(Stored data entries)
# # # #
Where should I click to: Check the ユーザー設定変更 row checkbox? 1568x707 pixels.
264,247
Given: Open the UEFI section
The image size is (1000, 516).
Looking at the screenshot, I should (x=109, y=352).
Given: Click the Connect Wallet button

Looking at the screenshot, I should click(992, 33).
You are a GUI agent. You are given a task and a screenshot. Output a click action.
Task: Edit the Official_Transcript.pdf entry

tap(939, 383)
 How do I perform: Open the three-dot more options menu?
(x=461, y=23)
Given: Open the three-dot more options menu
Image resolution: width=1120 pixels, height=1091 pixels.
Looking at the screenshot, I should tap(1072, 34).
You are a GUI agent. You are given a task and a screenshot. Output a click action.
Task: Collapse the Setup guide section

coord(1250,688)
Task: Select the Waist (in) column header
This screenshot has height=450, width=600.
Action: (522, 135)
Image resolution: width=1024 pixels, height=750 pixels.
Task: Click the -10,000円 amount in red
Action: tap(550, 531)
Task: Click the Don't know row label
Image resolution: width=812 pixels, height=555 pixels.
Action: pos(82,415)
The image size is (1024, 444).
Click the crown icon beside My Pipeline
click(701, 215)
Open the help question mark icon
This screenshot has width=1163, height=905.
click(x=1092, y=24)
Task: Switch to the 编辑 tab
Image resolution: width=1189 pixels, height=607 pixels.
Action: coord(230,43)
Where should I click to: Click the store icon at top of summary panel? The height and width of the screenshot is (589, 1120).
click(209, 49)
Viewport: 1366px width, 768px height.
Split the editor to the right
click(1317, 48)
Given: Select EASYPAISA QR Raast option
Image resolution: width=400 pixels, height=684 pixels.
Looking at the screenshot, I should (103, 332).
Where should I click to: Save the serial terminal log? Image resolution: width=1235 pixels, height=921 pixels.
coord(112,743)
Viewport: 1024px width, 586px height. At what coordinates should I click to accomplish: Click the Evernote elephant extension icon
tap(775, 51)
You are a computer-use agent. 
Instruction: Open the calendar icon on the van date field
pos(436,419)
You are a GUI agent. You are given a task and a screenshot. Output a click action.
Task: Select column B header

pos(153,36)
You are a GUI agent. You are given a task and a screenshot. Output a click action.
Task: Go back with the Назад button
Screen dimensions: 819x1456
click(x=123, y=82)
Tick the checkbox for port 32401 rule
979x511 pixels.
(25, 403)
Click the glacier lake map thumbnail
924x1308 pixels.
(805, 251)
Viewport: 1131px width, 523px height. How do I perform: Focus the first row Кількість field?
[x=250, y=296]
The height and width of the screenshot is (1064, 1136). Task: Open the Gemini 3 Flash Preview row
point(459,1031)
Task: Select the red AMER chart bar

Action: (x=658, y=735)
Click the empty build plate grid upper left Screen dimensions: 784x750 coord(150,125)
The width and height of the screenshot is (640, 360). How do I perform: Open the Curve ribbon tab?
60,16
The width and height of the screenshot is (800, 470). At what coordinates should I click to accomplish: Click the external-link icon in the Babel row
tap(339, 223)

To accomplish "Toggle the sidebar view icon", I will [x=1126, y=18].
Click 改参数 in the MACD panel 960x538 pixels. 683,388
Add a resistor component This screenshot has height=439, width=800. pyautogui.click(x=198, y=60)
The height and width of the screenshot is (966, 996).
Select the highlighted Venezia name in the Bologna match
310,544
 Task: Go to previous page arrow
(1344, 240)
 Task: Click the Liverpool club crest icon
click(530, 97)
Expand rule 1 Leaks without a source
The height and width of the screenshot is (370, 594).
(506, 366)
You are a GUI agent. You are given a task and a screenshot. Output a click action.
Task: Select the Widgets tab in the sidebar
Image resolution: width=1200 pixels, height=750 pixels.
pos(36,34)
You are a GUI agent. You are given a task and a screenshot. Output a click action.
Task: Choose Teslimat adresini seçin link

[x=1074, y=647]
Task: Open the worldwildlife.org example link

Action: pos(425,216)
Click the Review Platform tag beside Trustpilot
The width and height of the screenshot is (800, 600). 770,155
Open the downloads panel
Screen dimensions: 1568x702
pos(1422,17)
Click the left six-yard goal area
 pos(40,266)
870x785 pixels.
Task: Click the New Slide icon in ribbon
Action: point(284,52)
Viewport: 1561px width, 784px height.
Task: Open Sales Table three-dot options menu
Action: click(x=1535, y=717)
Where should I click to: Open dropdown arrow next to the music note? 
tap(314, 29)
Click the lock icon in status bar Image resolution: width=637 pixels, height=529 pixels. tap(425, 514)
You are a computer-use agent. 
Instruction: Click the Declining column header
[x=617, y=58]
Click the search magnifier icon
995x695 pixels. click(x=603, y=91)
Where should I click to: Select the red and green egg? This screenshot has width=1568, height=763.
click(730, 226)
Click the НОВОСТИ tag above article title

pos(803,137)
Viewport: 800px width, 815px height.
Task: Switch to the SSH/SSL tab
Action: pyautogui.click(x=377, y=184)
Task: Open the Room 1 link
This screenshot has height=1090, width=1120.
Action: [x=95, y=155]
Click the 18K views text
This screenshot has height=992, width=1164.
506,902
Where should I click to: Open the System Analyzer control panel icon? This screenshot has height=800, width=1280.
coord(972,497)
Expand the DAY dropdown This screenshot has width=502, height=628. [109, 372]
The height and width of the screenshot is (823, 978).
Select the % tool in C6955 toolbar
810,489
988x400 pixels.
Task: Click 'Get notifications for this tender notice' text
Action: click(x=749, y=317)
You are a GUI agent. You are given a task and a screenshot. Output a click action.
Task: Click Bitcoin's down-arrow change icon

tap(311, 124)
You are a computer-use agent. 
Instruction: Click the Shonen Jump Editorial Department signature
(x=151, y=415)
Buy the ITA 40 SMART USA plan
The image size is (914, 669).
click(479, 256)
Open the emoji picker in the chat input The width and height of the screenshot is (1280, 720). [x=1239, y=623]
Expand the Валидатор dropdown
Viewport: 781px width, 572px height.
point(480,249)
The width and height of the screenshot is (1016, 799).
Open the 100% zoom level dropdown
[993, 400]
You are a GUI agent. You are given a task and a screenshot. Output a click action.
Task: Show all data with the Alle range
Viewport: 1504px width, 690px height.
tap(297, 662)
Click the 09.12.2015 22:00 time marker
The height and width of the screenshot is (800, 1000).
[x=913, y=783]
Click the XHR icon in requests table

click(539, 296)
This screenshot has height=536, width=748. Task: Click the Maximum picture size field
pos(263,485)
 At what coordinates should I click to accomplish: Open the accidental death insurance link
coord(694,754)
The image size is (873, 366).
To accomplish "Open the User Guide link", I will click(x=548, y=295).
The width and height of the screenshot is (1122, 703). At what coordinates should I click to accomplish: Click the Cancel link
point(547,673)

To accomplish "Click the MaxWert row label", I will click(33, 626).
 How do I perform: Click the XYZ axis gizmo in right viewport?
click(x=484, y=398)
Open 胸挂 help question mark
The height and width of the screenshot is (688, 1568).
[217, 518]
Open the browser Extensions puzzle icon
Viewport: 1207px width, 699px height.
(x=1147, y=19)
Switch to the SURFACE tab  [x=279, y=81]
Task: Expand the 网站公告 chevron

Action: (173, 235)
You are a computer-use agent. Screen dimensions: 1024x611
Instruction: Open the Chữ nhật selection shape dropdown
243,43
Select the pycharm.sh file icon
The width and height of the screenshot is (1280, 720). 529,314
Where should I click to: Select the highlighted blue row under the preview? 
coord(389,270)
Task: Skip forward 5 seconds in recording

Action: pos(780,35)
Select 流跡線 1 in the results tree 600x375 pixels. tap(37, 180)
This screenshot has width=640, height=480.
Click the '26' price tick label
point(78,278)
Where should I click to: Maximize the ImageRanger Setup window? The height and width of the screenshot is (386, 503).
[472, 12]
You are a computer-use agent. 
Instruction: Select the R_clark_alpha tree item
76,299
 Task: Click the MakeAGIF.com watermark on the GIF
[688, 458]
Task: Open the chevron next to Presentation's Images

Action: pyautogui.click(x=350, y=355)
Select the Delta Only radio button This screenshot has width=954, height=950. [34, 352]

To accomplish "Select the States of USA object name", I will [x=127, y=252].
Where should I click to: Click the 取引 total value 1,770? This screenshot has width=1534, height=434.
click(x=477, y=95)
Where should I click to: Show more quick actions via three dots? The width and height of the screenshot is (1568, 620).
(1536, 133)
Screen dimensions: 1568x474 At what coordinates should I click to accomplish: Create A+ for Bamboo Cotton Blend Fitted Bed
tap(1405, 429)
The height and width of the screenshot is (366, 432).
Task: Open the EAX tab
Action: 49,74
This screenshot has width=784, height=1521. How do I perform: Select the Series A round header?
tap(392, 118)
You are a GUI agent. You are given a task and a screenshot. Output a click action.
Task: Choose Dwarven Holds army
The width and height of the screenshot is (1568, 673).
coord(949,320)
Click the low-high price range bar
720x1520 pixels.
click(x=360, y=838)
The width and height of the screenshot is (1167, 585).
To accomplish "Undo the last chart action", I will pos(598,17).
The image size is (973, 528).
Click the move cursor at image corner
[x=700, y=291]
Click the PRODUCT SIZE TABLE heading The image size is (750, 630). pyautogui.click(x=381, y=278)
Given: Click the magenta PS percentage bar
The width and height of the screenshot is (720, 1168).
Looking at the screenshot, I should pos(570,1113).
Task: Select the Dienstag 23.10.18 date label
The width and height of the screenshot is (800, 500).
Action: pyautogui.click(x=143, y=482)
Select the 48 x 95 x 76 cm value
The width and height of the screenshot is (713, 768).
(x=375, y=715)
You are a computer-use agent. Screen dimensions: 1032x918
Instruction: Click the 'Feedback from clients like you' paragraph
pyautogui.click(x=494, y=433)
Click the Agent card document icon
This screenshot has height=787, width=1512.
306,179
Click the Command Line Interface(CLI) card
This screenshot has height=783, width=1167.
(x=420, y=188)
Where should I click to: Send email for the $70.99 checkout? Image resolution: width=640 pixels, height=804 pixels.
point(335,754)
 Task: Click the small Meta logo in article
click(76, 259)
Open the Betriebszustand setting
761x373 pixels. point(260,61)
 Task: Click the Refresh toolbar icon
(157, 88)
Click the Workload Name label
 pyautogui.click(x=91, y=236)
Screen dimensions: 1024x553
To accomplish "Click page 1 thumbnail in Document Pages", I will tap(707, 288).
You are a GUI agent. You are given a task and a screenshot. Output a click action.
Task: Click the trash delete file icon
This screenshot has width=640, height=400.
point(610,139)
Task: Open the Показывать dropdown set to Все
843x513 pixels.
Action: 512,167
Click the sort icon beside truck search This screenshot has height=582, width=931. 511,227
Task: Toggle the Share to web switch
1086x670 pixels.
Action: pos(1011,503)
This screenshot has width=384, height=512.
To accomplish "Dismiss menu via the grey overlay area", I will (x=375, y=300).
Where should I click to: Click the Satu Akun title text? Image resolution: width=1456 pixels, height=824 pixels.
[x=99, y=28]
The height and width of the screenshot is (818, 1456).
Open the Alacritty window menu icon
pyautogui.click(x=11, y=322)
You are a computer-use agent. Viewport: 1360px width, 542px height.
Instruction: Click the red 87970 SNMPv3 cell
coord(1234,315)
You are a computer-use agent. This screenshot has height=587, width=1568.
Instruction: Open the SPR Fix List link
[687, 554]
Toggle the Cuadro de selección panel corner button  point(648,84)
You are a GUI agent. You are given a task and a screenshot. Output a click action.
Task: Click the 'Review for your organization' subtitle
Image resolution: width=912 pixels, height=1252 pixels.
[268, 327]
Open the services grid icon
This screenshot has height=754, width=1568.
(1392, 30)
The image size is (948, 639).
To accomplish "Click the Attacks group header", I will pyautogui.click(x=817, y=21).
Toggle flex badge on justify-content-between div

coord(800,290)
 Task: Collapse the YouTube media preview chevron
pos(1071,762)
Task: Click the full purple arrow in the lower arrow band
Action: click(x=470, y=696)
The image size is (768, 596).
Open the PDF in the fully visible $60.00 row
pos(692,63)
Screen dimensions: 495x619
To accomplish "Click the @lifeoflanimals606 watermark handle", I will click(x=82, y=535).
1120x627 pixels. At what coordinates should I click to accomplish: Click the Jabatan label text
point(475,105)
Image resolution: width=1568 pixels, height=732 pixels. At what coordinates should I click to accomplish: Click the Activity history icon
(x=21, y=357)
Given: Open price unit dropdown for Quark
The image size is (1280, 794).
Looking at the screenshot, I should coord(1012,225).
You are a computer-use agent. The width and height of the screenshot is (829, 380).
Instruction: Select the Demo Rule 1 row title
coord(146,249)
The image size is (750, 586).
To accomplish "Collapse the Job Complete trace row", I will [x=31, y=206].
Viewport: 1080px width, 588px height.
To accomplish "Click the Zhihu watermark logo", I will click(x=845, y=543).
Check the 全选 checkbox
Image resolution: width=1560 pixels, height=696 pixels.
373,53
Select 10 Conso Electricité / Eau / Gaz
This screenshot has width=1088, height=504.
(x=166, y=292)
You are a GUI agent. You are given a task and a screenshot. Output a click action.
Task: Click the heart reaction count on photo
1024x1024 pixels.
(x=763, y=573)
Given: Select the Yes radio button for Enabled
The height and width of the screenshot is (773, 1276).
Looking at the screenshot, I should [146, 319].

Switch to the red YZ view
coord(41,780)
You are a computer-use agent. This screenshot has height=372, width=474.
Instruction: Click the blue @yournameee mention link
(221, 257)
# # # #
(Exercise objective)
If a line in the records contains the word "thumbnail", copy it out.

(Answer space)
Click the glacier lake map thumbnail
To accomplish "Click page 1 thumbnail in Document Pages", I will tap(707, 288).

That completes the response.